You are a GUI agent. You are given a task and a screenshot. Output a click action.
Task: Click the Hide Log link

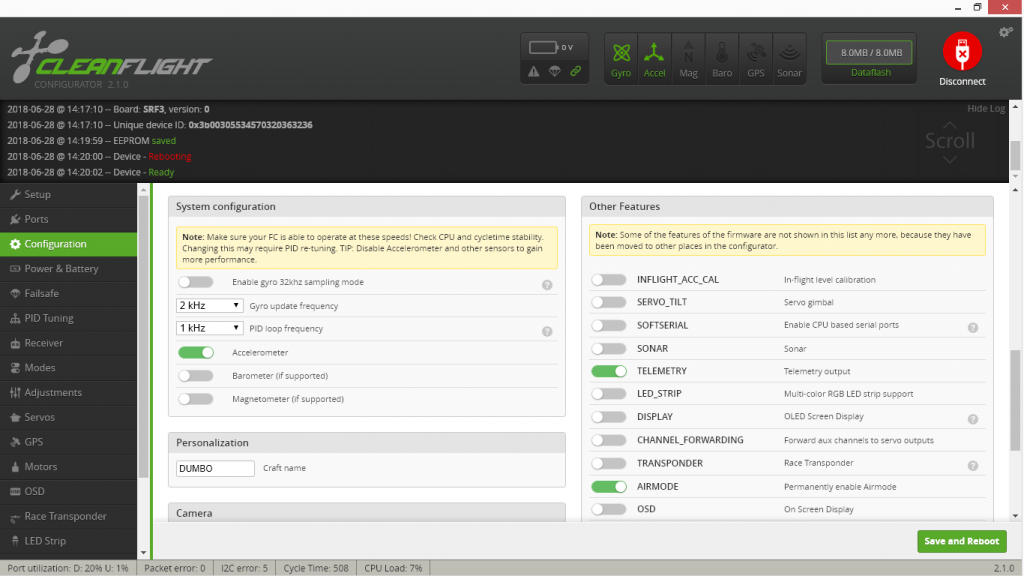pyautogui.click(x=985, y=109)
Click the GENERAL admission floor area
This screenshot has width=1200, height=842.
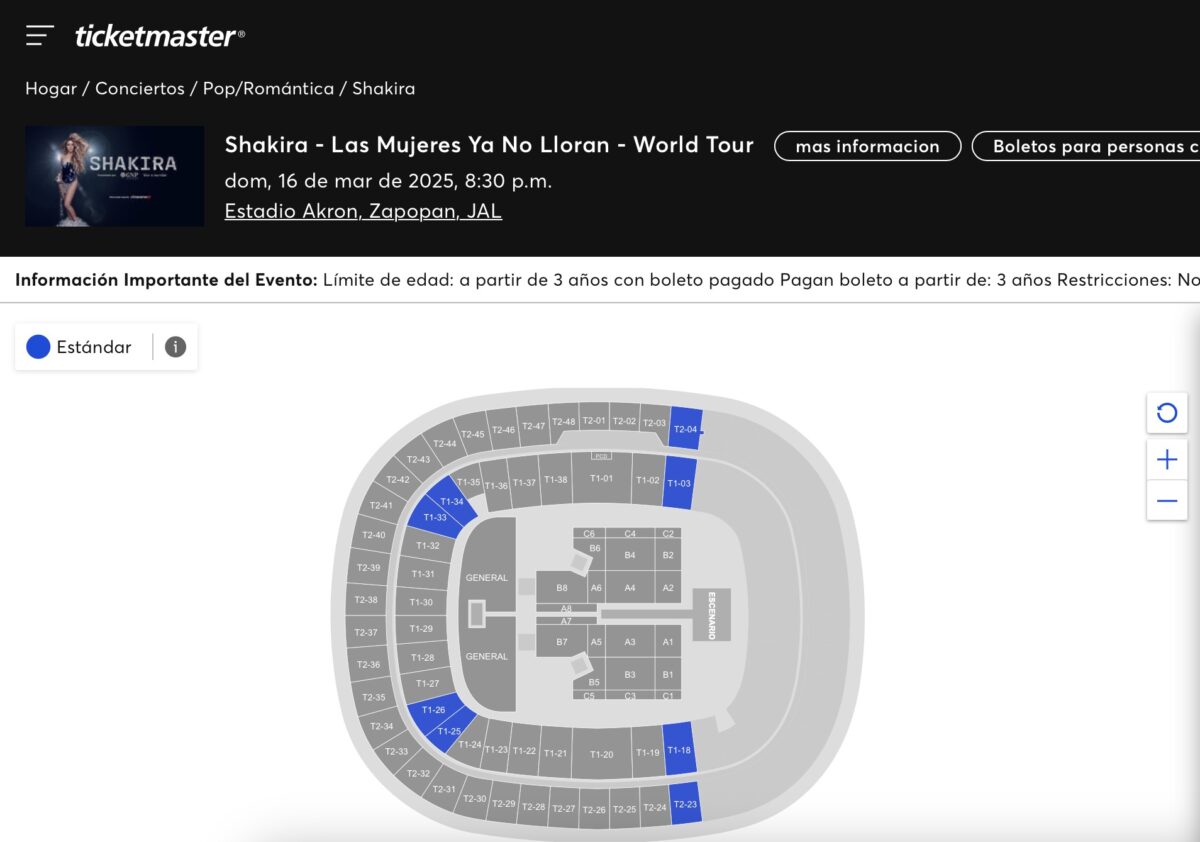486,578
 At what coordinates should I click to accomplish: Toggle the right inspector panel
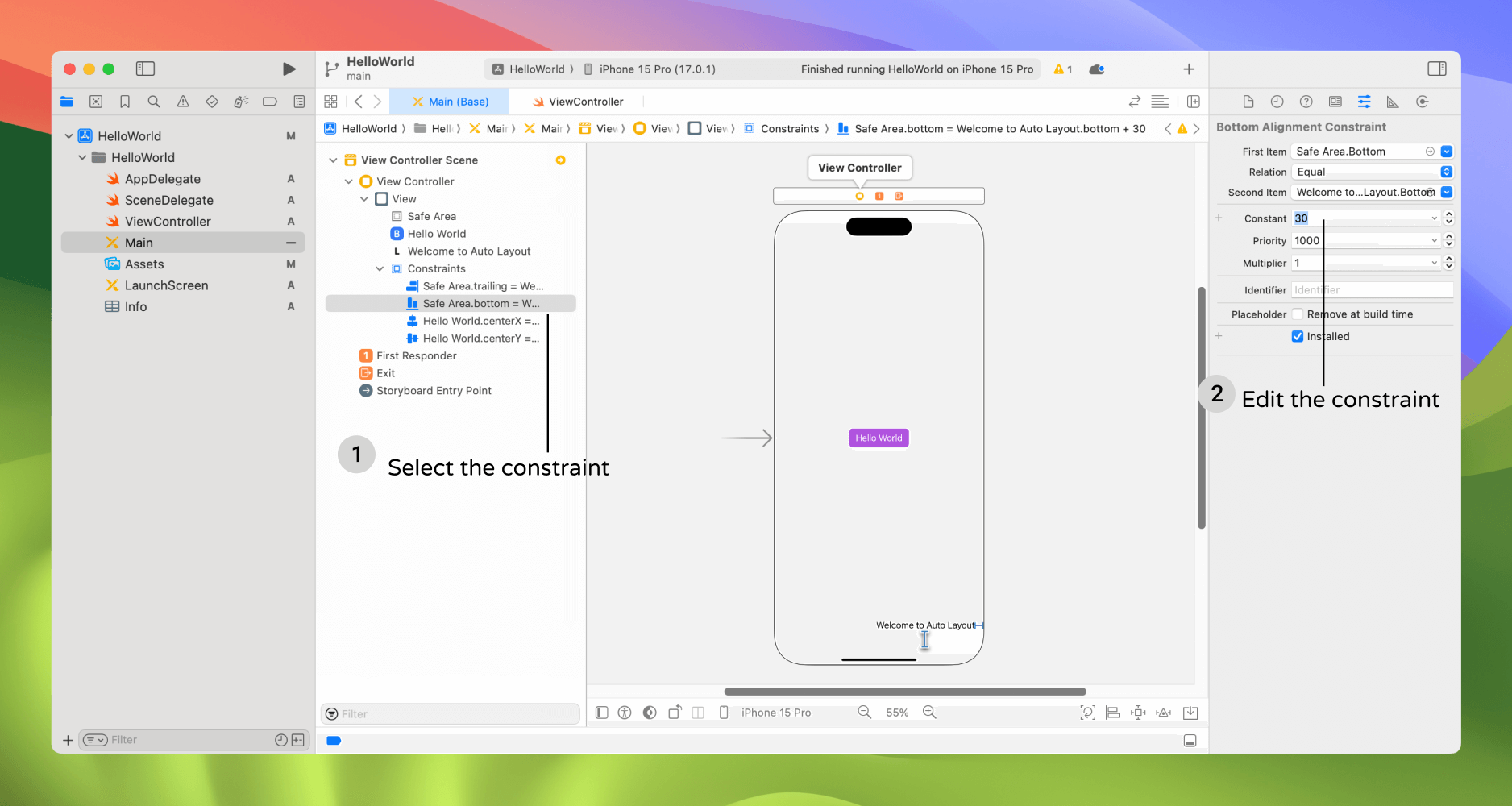pos(1436,69)
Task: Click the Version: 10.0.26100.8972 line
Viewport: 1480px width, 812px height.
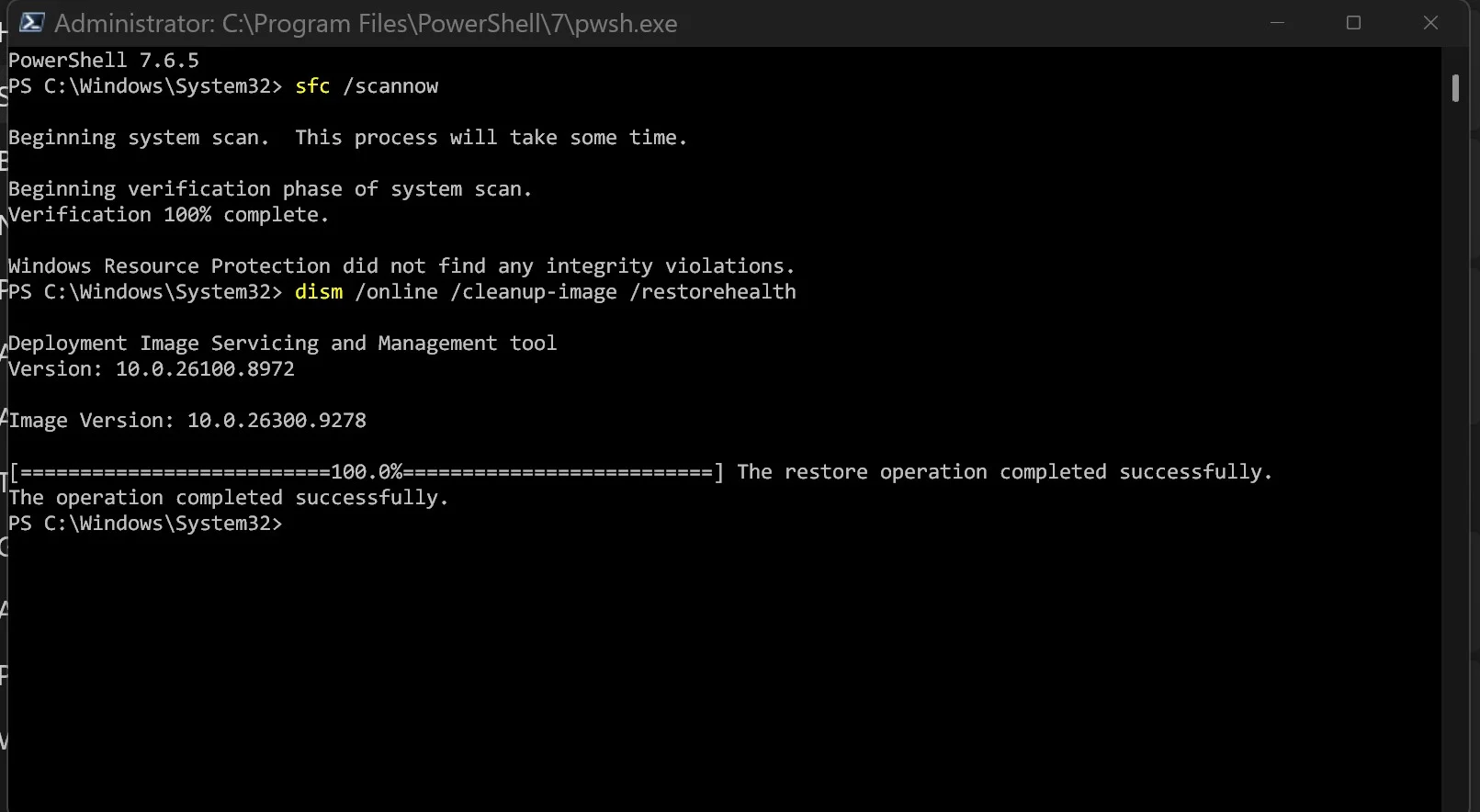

* * * * * * * * *

» **Your task**
Leaving the images out, return every record exactly.

» **Response below**
You are a GUI agent. You are given a task and a screenshot. Output a click action.
Task: Click the Hide Log link

pyautogui.click(x=985, y=109)
Click the GENERAL admission floor area
This screenshot has width=1200, height=842.
486,578
 At what coordinates should I click to accomplish: Toggle the right inspector panel
pos(1436,69)
Task: Click the Version: 10.0.26100.8972 line
Viewport: 1480px width, 812px height.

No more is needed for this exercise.